Conclusions: ME/CFS is not uncommon in England and represents a significant burden to patients and society. The number of people with chronic fatigue who do not meet specific criteria for ME/CFS is higher still. Both groups have high levels of need for service provision, including health and social care. We suggest combining the use of both the CDC-1994 and Canadian criteria for ascertainment of ME/CFS cases, alongside careful clinical phenotyping of study participants. This combination if used systematically will enable international comparisons, minimization of bias, and the identification and investigation of distinct sub-groups of patients with possibly distinct aetiologies and pathophysiologies, standing a better chance of translation into effective specific treatments

 

I had clearly misremembered which number went with the Canadian criteria.However, it is interesting to note the word 'minimum'. Talking to Luis Nacul my impression was that they thought 0.2% was probably a fair estimate of the true prevalence - presumably the expectation is that a significant number of people are still waiting to be diagnosed.

 

Moved post from this thread

I'd guess ME affects 1 in 5000 people so from an 85,000 population there would be 17 patients. I don't think that's enough for good research. Chronic Fatigue on the other hand probably affects 2 in 100, may be more, so there would be plenty patients for that research.

 

The UK's current population is 68,350,000 according to https://www.worldometers.info/world-population/uk-population , 0.4% of which would be 273,400. There's no way that many people have real ME where exercise harms them.

 

Yes, you have repeatedly claimed this without presenting any evidence to back your argument up.

 

To be fair I haven't seen any good evidence to the contrary, for example a prevalence study based on the ICC criteria alone.

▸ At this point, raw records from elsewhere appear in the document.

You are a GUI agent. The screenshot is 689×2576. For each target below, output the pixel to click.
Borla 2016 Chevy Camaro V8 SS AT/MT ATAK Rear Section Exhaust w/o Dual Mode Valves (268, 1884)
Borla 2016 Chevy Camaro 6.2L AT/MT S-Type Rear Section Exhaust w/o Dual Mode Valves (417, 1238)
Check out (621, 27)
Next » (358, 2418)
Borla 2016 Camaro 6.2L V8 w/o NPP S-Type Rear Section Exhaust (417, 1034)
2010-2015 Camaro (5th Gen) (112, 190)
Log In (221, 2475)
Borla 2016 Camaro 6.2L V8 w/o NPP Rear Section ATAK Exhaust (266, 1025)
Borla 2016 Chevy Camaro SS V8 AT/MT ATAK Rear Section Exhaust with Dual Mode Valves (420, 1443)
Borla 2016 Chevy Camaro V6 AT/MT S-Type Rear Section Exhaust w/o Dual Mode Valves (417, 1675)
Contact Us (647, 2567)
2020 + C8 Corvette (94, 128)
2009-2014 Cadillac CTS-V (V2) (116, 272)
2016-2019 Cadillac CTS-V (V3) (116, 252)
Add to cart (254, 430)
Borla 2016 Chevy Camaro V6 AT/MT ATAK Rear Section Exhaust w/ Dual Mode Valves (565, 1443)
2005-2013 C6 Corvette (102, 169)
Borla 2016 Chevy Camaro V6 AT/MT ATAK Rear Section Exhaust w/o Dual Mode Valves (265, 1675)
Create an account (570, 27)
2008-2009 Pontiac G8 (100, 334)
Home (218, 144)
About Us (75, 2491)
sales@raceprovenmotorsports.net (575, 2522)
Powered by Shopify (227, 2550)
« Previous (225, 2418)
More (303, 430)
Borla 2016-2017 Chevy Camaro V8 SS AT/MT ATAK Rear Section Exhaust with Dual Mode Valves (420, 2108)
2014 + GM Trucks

For example this study (https://pubmed.ncbi.nlm.nih.gov/21794183/) gives a prevalence of 0.19% based on the CDC 1994 criteria which I don't classify as being real ME. Even with that too broad criteria that would make only 129,865 ME patients in the UK, just under half of population @Hutan claimed had ME.

 

@Andy @Hutan

Inflating the numbers is really bad for credibility of real ME patients. If there are over 100,000 misdiagnosed as having ME all claiming exercise didn't worsen their condition or even led to improvement, it's going to make us sound like delusional conspiracy theorists.